Given problem → Please count the lines in the data below that contain the string "navigation", treating uppercase and lowercase letters as different, and reply with only the number.

Supplied entries →
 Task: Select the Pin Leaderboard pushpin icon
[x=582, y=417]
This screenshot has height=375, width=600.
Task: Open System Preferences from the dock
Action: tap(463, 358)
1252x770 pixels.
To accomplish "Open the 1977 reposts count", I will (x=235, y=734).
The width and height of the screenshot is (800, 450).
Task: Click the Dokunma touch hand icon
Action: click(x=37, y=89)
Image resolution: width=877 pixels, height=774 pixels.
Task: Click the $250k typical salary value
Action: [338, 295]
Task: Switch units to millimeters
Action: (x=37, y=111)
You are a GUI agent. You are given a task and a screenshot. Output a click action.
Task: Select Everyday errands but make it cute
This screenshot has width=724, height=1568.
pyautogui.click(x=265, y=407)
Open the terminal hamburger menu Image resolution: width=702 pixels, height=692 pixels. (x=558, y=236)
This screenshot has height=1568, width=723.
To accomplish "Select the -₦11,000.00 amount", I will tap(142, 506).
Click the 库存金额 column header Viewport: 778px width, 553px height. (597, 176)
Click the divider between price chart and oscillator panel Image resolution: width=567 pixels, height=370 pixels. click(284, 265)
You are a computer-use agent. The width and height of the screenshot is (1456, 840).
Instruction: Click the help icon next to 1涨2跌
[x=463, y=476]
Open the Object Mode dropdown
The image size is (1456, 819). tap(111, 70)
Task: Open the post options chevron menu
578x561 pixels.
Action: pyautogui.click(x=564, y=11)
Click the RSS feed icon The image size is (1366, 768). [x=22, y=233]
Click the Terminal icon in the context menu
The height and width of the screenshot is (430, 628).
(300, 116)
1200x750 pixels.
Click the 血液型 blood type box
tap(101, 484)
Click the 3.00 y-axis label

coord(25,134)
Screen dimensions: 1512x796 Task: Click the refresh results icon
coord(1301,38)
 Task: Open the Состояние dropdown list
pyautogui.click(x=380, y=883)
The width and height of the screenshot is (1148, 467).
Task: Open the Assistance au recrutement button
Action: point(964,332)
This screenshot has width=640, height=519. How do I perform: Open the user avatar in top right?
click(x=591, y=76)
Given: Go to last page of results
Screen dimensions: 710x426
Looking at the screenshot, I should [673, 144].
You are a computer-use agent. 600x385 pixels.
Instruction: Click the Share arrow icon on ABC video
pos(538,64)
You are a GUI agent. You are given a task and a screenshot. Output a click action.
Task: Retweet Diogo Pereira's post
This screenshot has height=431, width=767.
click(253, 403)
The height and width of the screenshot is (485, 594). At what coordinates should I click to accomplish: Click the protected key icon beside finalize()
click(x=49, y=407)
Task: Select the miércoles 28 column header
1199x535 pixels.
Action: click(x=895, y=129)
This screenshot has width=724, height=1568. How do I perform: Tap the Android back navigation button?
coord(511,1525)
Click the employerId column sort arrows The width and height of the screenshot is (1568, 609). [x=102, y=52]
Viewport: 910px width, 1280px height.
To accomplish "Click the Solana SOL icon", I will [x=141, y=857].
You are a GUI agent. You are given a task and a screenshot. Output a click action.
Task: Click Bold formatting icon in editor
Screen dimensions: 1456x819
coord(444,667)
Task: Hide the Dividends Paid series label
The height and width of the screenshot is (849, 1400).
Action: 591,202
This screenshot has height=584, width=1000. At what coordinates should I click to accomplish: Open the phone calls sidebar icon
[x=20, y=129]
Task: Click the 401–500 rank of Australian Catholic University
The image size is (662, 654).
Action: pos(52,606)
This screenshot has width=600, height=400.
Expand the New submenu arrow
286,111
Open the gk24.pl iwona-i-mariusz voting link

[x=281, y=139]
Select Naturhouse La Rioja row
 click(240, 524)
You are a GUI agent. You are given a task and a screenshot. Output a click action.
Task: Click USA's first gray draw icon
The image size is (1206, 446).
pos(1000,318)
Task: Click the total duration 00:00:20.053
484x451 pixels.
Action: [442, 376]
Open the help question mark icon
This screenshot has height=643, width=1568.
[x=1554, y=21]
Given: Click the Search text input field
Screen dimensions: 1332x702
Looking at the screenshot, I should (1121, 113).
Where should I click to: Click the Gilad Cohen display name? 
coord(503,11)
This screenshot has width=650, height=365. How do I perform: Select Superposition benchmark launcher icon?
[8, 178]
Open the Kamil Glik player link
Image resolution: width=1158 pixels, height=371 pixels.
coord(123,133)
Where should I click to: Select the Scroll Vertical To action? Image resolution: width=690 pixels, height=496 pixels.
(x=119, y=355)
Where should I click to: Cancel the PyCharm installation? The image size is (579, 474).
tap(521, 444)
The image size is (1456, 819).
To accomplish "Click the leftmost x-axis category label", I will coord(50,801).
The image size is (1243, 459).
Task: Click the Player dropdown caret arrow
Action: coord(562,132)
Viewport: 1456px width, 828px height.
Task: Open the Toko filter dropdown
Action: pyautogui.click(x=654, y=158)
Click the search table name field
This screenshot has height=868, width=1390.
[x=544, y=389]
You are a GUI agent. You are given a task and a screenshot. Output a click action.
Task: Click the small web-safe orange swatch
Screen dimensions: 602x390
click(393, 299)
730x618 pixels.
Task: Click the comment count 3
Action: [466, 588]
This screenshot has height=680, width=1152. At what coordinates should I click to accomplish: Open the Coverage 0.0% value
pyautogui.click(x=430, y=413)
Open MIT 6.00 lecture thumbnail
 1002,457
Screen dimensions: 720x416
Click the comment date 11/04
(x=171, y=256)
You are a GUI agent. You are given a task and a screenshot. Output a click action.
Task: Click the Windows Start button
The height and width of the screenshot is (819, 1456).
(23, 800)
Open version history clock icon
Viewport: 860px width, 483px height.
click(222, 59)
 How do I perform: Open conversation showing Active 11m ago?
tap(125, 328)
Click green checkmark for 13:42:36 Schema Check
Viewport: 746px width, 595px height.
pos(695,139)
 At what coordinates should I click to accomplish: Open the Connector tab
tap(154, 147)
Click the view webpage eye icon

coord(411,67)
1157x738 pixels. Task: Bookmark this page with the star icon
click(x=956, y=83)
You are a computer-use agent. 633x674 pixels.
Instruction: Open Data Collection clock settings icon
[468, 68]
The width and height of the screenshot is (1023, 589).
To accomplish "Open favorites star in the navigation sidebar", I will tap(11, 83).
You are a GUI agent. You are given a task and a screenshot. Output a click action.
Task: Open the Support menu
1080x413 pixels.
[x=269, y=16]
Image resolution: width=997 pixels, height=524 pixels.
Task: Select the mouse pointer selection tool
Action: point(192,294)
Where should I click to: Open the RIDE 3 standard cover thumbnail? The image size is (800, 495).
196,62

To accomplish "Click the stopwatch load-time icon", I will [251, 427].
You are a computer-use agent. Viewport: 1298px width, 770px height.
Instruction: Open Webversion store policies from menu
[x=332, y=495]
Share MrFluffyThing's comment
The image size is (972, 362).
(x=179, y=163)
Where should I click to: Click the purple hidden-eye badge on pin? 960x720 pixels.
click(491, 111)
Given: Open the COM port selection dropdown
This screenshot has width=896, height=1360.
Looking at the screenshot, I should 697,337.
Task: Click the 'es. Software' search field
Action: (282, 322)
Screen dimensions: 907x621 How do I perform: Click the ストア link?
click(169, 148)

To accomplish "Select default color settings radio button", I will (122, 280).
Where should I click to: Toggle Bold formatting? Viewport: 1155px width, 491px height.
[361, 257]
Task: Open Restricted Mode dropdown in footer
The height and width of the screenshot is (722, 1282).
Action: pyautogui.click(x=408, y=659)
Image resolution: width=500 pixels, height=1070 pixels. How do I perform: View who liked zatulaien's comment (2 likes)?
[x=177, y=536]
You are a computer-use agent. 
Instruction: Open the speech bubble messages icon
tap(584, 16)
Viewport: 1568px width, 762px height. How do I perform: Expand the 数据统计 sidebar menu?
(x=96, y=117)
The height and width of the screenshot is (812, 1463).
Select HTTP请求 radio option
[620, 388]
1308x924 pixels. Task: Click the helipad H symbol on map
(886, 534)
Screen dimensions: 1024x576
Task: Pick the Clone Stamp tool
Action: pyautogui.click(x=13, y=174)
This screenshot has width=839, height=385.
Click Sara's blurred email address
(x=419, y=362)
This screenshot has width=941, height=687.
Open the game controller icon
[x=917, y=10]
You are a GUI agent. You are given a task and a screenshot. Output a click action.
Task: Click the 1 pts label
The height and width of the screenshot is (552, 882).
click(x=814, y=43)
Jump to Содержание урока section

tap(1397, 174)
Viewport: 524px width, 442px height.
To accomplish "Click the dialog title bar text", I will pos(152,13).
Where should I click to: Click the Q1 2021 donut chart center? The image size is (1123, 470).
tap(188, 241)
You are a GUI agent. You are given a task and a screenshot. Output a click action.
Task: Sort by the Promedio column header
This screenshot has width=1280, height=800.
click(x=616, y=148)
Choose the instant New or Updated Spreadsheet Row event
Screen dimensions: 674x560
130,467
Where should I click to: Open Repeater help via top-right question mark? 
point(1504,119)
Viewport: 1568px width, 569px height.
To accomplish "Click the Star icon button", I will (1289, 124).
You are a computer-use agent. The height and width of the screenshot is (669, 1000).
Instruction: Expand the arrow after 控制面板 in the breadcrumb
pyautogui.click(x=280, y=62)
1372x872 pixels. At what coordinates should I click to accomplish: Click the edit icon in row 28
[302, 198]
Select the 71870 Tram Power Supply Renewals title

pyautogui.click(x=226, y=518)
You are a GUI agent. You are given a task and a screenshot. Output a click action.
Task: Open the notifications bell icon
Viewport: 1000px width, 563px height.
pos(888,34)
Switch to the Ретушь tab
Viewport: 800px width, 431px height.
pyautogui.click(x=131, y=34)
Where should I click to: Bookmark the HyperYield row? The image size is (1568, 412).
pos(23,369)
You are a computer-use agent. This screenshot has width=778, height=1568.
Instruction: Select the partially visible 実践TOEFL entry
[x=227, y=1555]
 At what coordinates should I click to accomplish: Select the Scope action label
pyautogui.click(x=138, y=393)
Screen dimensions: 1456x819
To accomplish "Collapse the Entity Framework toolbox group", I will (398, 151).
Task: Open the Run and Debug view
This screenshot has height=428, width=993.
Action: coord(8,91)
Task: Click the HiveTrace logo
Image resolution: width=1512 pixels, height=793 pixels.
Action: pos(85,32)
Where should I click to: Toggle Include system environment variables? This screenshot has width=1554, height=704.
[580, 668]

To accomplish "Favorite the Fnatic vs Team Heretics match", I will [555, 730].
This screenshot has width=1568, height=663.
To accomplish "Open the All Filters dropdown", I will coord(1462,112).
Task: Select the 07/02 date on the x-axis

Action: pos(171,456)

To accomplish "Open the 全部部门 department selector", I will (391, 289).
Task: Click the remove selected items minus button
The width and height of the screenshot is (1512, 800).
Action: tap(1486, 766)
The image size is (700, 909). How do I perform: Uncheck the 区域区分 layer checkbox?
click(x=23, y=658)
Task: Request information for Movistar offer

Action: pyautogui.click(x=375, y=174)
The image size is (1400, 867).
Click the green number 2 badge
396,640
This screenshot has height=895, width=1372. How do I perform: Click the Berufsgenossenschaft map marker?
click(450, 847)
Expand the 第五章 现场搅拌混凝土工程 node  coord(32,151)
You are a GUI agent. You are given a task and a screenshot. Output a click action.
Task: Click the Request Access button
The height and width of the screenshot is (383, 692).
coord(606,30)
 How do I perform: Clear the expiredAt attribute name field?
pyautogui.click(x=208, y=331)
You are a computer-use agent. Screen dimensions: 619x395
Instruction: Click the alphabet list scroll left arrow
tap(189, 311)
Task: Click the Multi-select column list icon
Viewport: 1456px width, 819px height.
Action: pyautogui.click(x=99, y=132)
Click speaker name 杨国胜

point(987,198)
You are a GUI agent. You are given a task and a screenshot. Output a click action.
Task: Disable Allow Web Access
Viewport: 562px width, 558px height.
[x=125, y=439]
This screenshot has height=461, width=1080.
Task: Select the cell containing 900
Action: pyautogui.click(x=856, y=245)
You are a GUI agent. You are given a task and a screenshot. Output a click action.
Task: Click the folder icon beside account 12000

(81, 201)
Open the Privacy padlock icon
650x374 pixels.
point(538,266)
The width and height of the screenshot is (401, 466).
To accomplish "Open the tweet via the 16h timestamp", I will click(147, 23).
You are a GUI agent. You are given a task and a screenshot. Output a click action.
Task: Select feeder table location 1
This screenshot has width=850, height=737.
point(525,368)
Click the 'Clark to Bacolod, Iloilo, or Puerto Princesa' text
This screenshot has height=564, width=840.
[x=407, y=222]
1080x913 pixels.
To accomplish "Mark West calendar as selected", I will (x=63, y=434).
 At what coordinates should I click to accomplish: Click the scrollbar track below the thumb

Written answer → 2